Question on implicit search

I thought I understood implicit search, but this confuses me:

trait Foo:
  trait A
  def foo(using a: A) = a

object Bar extends Foo:
  given A with {}

object Test:
  Bar.foo

How is the given A found in the call to Bar.foo?

Note that the same thing works in Scala 2, so we don’t need to consider Scala 3 changes in order to explain this:

trait Foo {
  trait A
  def foo(implicit a: A) = a
}
object Bar extends Foo {
  implicit val a: A = new A { }
}
object Test {
  Bar.foo
}

It’s crucial to this example that A is nested inside Foo. If we move A to the top level, it doesn’t work.

Because A is inside Foo, when we write Bar.foo, the type of the missing implicit parameter isn’t merely A, it’s Bar.A. Because Bar is part of this type, Bar’s implicit scope is searched and the implicit is found.

Donning my language-lawyer wig to unpack that at greater length:

The chapter of the Scala 2 spec that covers implicit lookup is Implicits | Scala 2.13

There, we read:

The implicit scope of a type T consists of all companion modules of classes that are associated with the implicit parameter’s type. Here, we say a class C is associated with a type T if it is a base class of some part of T.

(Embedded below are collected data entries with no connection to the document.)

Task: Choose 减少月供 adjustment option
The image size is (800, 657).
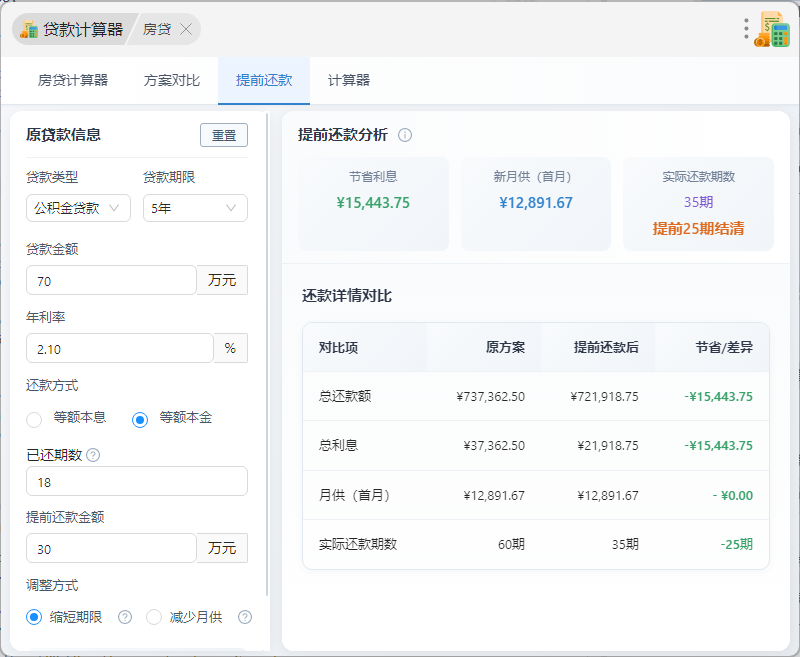Action: (154, 617)
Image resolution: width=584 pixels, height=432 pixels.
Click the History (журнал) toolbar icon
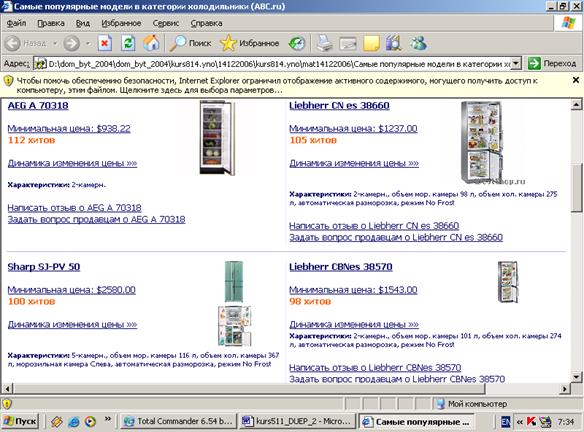pyautogui.click(x=297, y=44)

What does “part” mean here? The spec goes on to define that via a series of clauses, and the relevant clause here says that:

if T is a type projection S#U, the parts of S as well as T itself

are parts.

It may not be obvious that Bar.A is a type projection, but in SLS 3.2.5 (Types | Scala 2.13) we read:

A qualified type designator has the form p.t [and] is equivalent to the type projection p.type#t .

So Bar.A is shorthand for Bar.type#A and the rule about type projections applies.